In short, while the Given-New Contract and presupposition/focus structure account for the distribution of a wide range of constructions in English, they do not account for all NWO constructions. Other factors that influence word order in English include grammatical ‘weight’ (relative length and/or complexity), semantic connectedness, and avoidance of ambiguity (see Wasow 2002, Wasow and Arnold 2011).
Finally, it should be noted that just as different languages have different basic word orders, different languages offer different sets of noncanonical word orders, as well as (of course) different constraints on their use. This brings up the interesting question of crosslinguistic research (and possible crosslinguistic generalizations) concerning information structure and noncanonical word order.

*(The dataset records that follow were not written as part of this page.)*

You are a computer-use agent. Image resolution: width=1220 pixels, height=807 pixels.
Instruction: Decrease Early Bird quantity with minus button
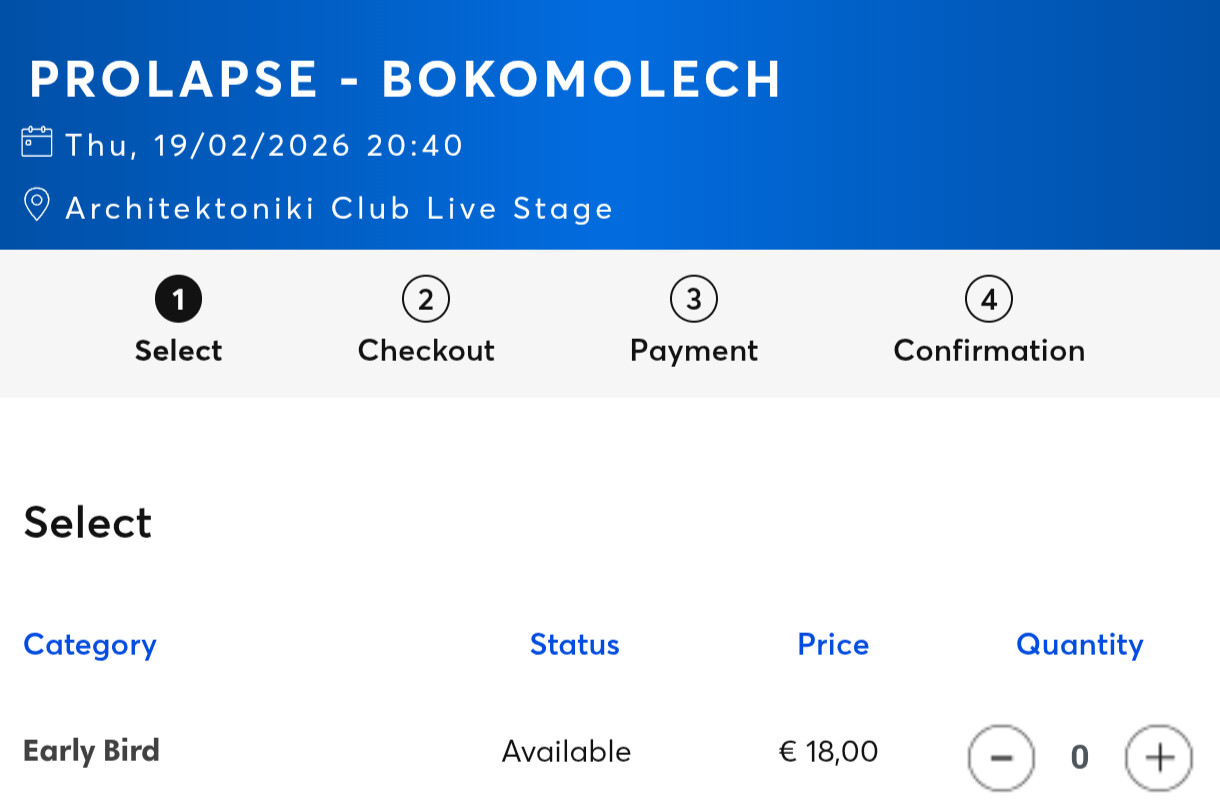[1000, 758]
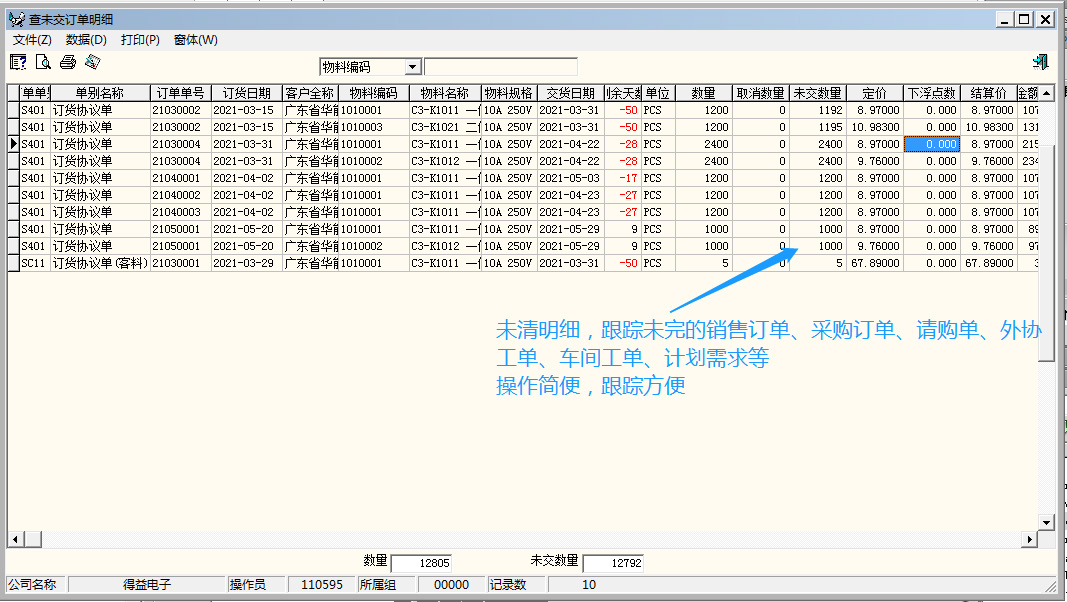This screenshot has height=602, width=1067.
Task: Click the 未交数量 total field at bottom
Action: 613,563
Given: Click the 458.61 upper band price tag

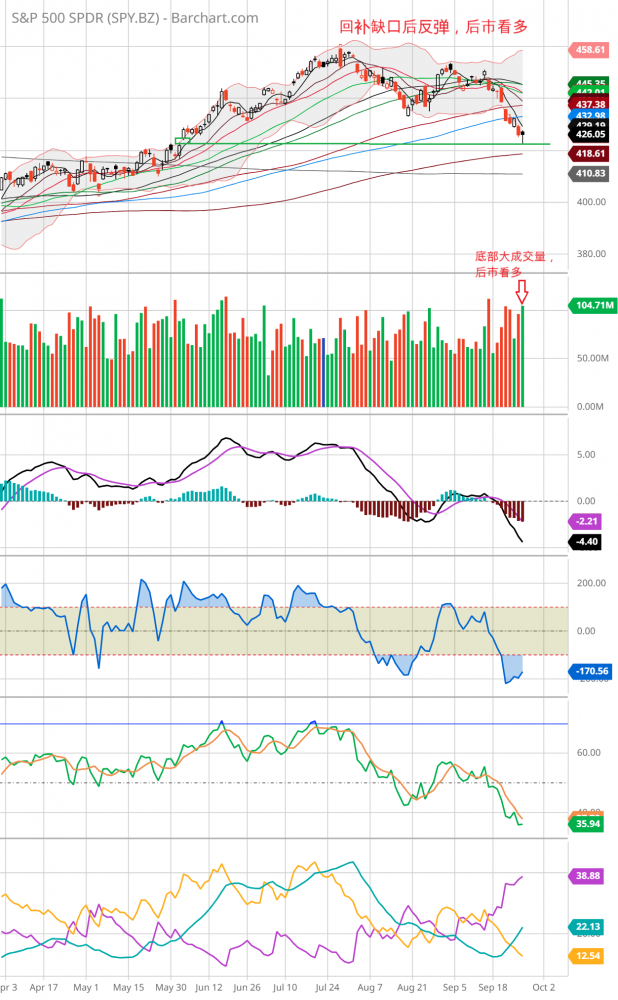Looking at the screenshot, I should click(588, 49).
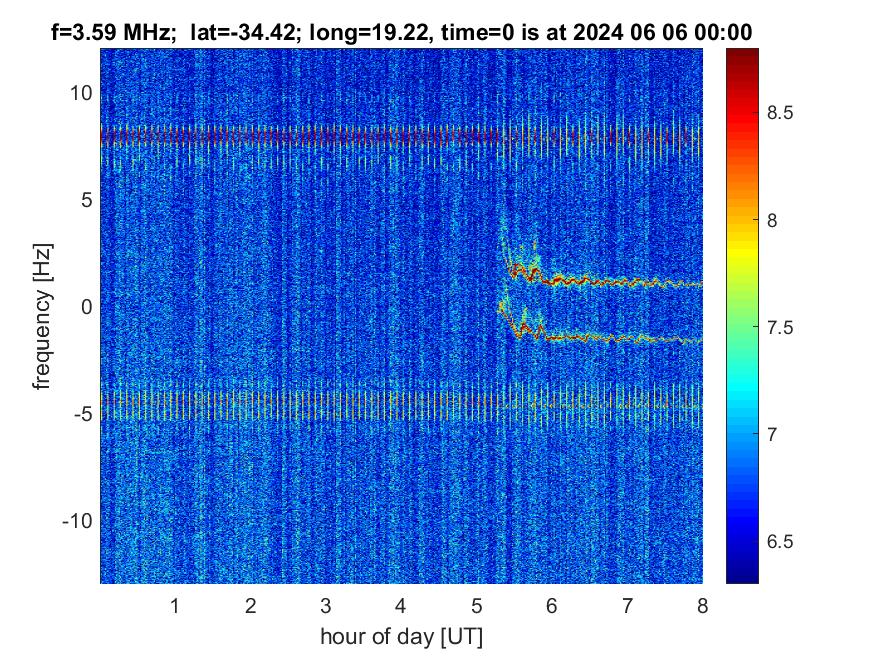Viewport: 875px width, 656px height.
Task: Click the x-axis tick label for hour 8
Action: pyautogui.click(x=702, y=606)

Kaiser and Trueswell 2004, for example, in a study of Finnish noncanonical constructions, shows that readers experience greater processing difficulties when reading noncanonical sentences outside of a supportive discourse context (that is, a context that renders the necessary constituents discourse-old, discourse-new, etc.). Ward 1999 examines two postposing constructions in Italian and finds that ci-sentences have a syntactic structure parallel to the English existential but are subject to the same constraint as the English presentational, showing that the mapping of constraints onto constructions is language-specific.

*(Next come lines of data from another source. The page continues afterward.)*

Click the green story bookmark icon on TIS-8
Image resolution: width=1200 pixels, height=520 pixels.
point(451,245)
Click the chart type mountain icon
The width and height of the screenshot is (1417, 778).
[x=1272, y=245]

This language-specificity in turn has some interesting ramifications, and also raises some interesting questions. For example, Birner and Mahootian 1996 examines a structure in Farsi that corresponds in terms of word order to English preposing; that is, it has a preposed prepositional phrase followed by the subject and finally the verb. Thus, it corresponds to an English sentence like On the table a candle burned. Functionally, however, it corresponds to English inversion, requiring that either the preposed constituent be discourse-old or the postposed constituent be discourse-new; that is, the only disallowed combination is new-before-old. What’s interesting is that Farsi has a basic word order of SOV (subject-object-verb), with the ‘O’ slot being where that prepositional phrase canonically resides. So it’s unclear whether the noncanonical structure whose ordering is OSV (the equivalent of our On the table a candle burned) should count as simply a preposing of the prepositional phrase or an inversion of the prepositional phrase and the subject; either one, applied to the canonical SOV, would result in a noncanonical OSV. The fact that the noncanonical OSV variant corresponds functionally to English inversion rather than to English preposing might suggest that the Farsi construction is an inversion rather than a preposing—but this assumes that the construction-function mapping holds crosslinguistically, which as we just saw for English and Italian cannot be assumed. In short, there’s a great deal of research still to be done to determine the relationship between structures and functions crosslinguistically.